Spreading α-synuclein rewires organelle communication and impairs neuron–astrocyte mitochondrial quality control

Progressive intercellular spreading of α-synuclein (αS) is implicated in pathology initiation and propagation of synucleinopathies. However, how recipient neurons respond to incoming αS and whether these responses contribute to disease-associated early metabolic events, remains unknown. Here, using extracellular monomeric αS to model the earliest cellular response to spreading, we found that internalized αS accumulates at tri-organelle contact sites linking mitochondria, endoplasmic reticulum, and endo/lysosomal compartments. At these interfaces, αS stabilizes generally dynamic contacts and constrains their remodeling, thereby rewiring organelle communication.
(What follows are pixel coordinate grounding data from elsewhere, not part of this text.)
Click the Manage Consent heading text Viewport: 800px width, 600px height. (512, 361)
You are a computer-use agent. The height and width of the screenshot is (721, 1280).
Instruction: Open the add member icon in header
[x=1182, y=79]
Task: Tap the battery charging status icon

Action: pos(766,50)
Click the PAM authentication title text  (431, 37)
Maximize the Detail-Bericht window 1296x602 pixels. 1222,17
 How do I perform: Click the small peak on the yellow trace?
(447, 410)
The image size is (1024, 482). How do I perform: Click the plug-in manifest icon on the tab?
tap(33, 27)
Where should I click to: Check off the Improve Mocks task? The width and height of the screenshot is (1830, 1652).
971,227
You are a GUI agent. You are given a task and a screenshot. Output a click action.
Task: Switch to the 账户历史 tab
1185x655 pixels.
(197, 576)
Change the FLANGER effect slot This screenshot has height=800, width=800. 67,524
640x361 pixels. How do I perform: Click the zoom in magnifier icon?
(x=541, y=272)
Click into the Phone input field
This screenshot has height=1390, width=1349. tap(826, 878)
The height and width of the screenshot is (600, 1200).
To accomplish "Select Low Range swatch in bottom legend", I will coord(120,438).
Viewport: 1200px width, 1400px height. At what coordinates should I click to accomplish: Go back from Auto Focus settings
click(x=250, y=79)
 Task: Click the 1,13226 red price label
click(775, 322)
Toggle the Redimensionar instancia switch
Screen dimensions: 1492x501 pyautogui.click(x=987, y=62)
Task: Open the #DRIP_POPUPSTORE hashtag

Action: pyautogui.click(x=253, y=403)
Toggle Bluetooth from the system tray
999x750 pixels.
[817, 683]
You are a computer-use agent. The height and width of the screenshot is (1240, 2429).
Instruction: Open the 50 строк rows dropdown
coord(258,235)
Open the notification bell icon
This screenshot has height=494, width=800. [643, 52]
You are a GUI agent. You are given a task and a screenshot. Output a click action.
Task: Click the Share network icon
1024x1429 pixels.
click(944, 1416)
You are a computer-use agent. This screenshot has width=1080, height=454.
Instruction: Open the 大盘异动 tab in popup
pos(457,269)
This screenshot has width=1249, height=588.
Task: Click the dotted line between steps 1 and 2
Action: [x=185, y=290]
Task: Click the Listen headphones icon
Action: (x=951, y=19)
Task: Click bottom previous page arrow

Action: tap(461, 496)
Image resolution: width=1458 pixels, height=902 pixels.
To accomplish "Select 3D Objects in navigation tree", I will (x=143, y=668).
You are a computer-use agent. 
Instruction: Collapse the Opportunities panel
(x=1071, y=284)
These effects require the acidic αS C-terminus and are not recapitulated by intracellular αS overexpression. Proteomic profiling of αS-associated mitochondria identified a contact site-enriched but quality-control-deficient state. Functionally, spreading αS impairs neuron-astrocyte mitochondrial quality control (MQC) by reducing neuronal mitochondria transfer to astrocytes, while enhancing mitochondrial import. Our findings establish organelle contact sites as critical target of spreading αS, through which rewired organelle communication impairs MQC and neuron-astrocyte crosstalk.